5. Check Your Make Up
The day I switched from traditional liquid foundation to mineral powder foundation, my skin all but cheered. It turns out all that make up I was using to hide my acne, was actually part of the problem: I can wear as much powder as I like, but if I drift back to liquid, I get maybe two or three days grace, then dermatological Armageddon occurs. I'm not saying that powder is the holy grail, or that liquid foundation is evil; but everyone's skin is different and it's very possible that certain types of make up, ingredients or additives just don't agree with your face. (Silicones, waxes, fragrances and SPF are just a few things which tend to cause problems for acne sufferers). It's definitely worth looking at the things you put on your face and maybe trying to use different formulations for a while, to see if it helps.
6. Check Your Diet
Studies have shown that a bad diet does not automatically cause acne. However, there is evidence from both clinical trials and observational studies to suggest that diet CAN make existing acne worse.
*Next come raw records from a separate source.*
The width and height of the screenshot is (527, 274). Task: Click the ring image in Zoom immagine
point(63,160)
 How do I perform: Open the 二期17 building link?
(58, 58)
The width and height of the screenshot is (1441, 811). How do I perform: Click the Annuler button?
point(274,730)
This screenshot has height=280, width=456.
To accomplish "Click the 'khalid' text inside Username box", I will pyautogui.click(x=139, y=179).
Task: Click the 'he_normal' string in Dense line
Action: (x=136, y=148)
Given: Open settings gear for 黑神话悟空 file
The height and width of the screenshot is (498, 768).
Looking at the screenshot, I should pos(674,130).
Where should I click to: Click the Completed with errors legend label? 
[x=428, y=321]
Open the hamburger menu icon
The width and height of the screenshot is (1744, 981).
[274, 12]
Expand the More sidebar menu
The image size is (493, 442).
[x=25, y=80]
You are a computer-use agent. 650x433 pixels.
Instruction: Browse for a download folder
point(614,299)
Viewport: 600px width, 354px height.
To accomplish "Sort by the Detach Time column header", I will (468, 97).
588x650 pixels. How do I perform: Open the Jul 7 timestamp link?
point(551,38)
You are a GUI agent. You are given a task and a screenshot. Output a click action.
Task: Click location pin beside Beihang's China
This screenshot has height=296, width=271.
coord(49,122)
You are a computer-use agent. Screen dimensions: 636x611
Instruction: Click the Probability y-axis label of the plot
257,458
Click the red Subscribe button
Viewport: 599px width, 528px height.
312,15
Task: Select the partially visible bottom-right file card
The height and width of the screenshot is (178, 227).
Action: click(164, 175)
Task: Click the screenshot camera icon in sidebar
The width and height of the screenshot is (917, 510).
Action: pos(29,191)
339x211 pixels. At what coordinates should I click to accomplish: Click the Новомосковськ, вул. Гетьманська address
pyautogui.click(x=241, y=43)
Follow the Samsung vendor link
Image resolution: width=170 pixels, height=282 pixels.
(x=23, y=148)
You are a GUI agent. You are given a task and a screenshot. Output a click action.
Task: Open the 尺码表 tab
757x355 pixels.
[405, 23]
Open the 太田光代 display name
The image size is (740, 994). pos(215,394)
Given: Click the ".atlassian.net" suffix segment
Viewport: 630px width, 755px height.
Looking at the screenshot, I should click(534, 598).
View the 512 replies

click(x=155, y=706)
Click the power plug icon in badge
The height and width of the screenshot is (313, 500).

Particular culprits include dairy products, sugar, saturated fats and processed foods, so if you currently eat a lot of these, it might help to cut down. Dairy is definitely a trigger for my skin: the more I eat, the spottier I get, and my skin is definitely better when I avoid junk food!
7. Be Patient
The only thing that Acne does quickly is get worse. Whatever you try, if it doesn't seem to be doing much, give it a reasonable amount of time before giving up and trying something else: a couple of weeks if it's a cleanser, a couple of months if it's a treatment cream. If you've changed your birth control it may take even longer: it took almost a year for my skin to settle down from the enormous flare up I experienced when I started using the depo injection, though with the implant that I eventually switched to, it only took a few weeks for my skin to normalise. Go figure.
And... that's it! 7 steps to better skin. It worked for me, and I really hope it will help other people too!